[Collected data]
* * *
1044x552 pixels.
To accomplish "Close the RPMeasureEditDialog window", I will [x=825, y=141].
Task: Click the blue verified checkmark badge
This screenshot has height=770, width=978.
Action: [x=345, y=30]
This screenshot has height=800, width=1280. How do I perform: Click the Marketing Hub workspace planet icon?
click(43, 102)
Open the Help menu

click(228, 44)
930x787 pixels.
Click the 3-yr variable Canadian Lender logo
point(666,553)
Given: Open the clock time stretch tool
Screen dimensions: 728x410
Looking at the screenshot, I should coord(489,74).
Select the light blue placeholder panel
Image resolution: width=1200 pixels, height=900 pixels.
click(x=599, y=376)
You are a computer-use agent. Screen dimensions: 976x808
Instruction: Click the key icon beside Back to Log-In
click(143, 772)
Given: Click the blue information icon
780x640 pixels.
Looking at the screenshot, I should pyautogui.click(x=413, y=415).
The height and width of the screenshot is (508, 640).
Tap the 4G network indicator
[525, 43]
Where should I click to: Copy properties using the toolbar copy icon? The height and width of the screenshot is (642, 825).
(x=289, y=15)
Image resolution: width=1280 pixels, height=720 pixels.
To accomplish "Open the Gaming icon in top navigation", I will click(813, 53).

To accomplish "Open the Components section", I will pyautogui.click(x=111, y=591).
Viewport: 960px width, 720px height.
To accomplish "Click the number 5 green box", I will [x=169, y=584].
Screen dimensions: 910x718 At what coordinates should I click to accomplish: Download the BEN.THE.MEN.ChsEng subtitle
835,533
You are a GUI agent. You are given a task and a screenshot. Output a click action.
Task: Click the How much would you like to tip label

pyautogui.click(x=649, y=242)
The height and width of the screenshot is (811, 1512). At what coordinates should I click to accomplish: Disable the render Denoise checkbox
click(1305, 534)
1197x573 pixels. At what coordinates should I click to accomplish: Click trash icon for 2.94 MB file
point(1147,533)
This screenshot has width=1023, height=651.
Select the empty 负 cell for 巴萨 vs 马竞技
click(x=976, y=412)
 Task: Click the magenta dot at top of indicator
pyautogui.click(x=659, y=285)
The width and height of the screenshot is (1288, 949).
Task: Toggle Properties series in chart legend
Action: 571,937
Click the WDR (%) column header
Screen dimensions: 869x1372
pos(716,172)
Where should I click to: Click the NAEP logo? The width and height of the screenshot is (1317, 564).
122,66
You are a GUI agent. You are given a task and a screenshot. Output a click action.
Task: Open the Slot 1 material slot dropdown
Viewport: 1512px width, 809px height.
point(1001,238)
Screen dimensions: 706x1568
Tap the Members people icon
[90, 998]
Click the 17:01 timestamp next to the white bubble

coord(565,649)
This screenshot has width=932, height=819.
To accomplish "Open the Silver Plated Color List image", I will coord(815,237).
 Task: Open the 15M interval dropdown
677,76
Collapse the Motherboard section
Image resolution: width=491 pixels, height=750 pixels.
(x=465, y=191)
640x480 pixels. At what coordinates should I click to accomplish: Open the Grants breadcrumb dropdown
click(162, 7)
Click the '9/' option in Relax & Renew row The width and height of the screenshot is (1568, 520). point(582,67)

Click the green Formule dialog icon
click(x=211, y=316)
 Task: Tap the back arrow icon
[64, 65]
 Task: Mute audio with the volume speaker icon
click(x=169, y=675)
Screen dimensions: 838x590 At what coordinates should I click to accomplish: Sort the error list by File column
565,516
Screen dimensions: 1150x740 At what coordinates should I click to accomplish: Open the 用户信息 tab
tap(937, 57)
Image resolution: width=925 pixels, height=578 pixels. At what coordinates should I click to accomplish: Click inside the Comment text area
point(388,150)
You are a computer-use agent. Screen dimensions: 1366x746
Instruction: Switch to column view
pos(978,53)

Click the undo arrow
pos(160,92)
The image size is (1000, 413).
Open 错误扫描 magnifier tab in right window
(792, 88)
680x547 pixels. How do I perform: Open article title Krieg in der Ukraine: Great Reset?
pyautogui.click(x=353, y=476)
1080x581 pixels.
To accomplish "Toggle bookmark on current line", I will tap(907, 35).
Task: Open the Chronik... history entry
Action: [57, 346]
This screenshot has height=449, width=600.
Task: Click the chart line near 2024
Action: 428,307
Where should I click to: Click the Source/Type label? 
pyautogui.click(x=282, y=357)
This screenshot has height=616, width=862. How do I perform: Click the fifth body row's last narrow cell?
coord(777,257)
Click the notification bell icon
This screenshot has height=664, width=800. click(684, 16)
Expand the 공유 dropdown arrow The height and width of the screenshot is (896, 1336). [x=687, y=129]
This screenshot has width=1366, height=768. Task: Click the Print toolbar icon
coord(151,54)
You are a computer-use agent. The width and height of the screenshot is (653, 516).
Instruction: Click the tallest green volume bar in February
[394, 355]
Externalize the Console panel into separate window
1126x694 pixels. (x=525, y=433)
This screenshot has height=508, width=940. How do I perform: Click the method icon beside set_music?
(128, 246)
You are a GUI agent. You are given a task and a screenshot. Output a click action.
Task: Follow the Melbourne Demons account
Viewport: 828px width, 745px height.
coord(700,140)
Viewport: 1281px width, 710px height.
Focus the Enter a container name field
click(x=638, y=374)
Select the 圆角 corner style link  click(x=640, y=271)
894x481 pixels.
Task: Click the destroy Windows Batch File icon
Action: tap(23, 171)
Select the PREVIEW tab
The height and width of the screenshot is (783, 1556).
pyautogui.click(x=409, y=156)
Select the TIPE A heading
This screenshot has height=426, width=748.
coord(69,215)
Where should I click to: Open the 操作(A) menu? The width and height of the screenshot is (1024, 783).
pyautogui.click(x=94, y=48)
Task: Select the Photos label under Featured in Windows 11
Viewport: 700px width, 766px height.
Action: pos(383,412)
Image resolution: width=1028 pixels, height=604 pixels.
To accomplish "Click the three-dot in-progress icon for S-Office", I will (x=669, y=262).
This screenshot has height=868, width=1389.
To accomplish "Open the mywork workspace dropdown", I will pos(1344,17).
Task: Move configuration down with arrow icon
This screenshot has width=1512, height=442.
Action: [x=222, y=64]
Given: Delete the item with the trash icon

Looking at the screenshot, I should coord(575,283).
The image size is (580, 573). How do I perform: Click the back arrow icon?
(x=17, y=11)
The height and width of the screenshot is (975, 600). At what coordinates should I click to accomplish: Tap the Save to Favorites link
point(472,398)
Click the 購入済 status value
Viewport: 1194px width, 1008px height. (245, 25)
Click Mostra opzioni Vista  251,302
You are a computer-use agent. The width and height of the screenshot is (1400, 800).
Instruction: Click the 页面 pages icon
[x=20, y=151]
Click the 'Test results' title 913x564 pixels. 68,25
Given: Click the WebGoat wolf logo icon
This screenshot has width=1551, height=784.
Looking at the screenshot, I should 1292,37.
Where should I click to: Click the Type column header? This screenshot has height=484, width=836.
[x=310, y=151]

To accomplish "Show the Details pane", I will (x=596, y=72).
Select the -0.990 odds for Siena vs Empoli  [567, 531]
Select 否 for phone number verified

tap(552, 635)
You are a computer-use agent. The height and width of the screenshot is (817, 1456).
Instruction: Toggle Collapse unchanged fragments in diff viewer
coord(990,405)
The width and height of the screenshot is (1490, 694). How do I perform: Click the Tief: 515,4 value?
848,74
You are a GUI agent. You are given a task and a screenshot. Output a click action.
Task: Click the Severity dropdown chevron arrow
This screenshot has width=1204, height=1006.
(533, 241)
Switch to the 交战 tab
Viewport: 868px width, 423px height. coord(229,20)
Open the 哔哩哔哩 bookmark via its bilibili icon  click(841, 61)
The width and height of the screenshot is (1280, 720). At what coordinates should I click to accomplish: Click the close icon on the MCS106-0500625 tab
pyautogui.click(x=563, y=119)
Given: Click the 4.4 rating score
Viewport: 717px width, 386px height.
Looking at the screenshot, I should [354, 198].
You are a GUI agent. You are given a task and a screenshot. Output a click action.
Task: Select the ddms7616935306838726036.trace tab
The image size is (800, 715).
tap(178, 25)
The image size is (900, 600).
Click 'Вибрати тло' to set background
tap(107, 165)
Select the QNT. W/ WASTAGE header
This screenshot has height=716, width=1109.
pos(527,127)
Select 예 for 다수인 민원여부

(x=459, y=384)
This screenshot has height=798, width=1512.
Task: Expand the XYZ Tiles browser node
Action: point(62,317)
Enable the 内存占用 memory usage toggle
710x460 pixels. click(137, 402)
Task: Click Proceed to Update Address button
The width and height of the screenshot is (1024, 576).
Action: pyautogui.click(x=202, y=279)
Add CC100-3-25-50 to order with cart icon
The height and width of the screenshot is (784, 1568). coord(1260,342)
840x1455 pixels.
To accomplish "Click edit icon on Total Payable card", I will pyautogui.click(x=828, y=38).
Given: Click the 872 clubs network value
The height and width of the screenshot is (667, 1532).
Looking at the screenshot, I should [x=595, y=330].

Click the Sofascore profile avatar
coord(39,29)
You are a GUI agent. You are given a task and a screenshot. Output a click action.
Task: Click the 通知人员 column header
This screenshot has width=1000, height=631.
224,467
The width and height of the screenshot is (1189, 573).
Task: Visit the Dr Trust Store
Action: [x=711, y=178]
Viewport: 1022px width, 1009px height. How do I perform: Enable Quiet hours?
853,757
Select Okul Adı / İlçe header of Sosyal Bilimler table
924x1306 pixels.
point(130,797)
* * *
## WORK INSTRUCTIONS
Return exactly the lines above from the line that has "This screenshot has height=508, width=940." through the line that has "Viewport: 1281px width, 710px height.", inclusive, and nothing else.

## COMPLETED TASK
This screenshot has height=508, width=940. How do I perform: Click the method icon beside set_music?
(128, 246)
You are a GUI agent. You are given a task and a screenshot. Output a click action.
Task: Follow the Melbourne Demons account
Viewport: 828px width, 745px height.
coord(700,140)
Viewport: 1281px width, 710px height.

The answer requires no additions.